Let $$\sum_{0 \leq i\leq n} a_ix^i$$
be a polynomial (real coefficients) with at least two real roots. Is there an algebraic way to show that for any two roots $k_1, k_2$ of this polynomial, the polynomial
$$\sum_{1 \leq i\leq n} i \cdot a_ix^{i-1} $$
admits at least one root $c$ satisfying $k_1 <c < k_2$?
Analytically, this is of course a consequence of Rolle's theorem.
Edit: "Algebra" is as broad as you want it to be. Elementary or abstract. The completeness of $\mathbb{R}$ is essential, so it won't be purely algebraic. I was mainly hoping for something without derivatives.
Probably not. Note that in $\mathbb Q(\sqrt{6})$, the polynomial $x^3 - 6x$ has three roots. However, its derivative has no roots.
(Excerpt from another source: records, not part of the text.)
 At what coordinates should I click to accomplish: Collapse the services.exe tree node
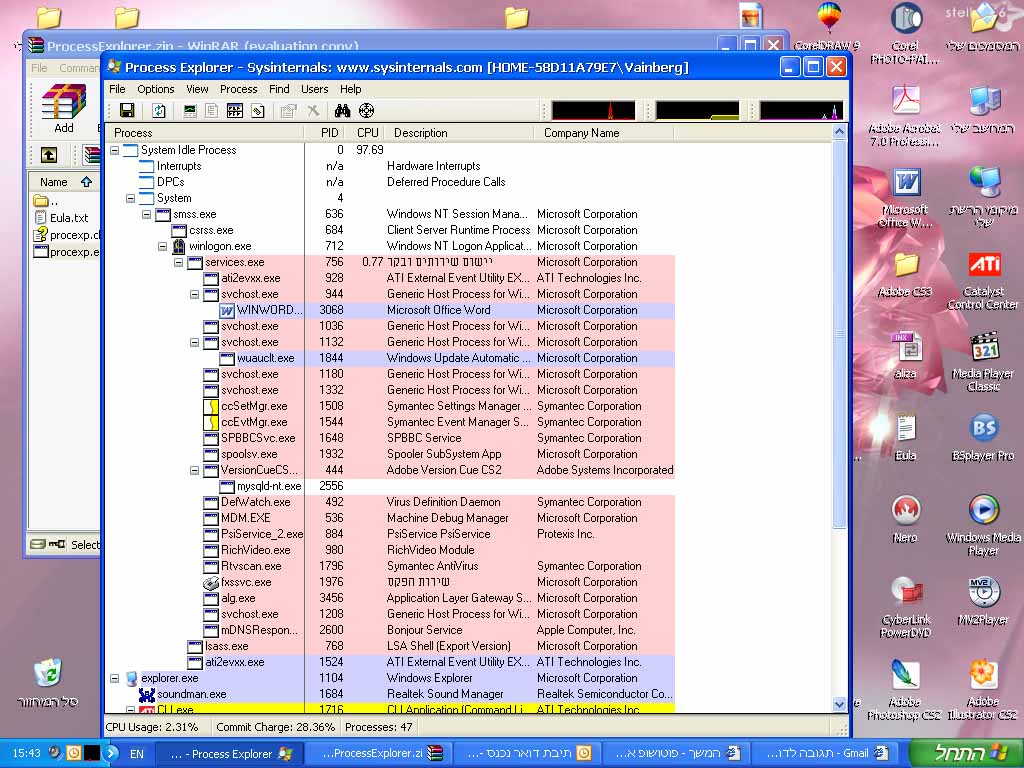click(x=179, y=262)

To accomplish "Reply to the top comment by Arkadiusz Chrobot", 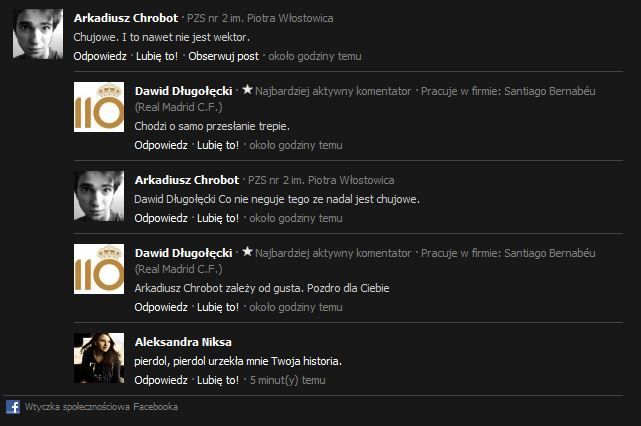I will [100, 56].
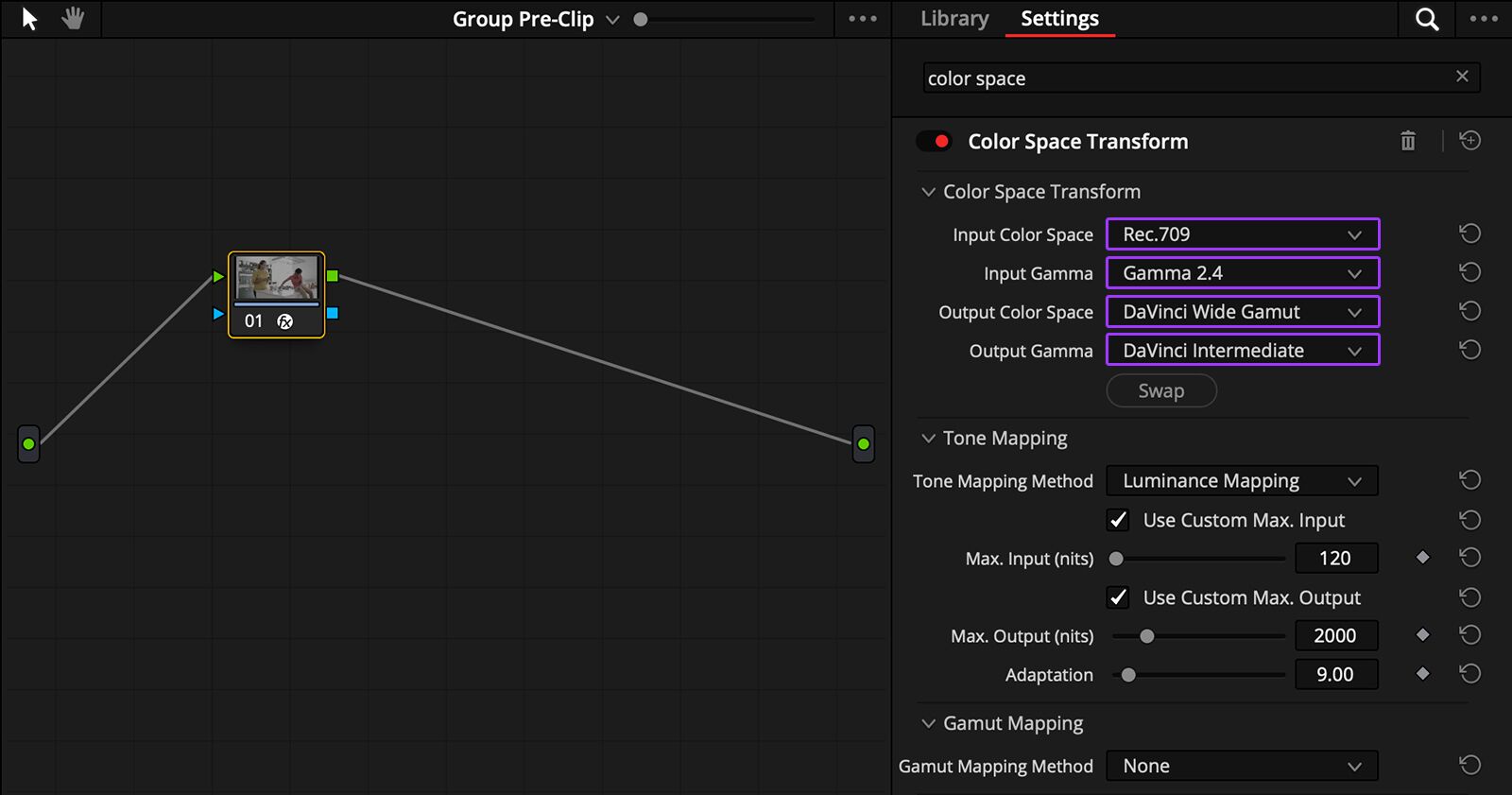Reset the Adaptation value
This screenshot has height=795, width=1512.
pos(1469,675)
These would be $\pm \sqrt{2}$. Thus, whatever you mean by purely algebraic needs to be stronger than the theory of ordered fields.
If, however, you are willing to stretch your definition of "algebraic" somewhat, and add to the theory of ordered fields even the axiom "each positive number has a square root", and an axiom scheme containing for each polynomial of odd degree an axiom "this polynomial has a root", then you can prove any first order property of the reals. See for instance this Wikipedia page.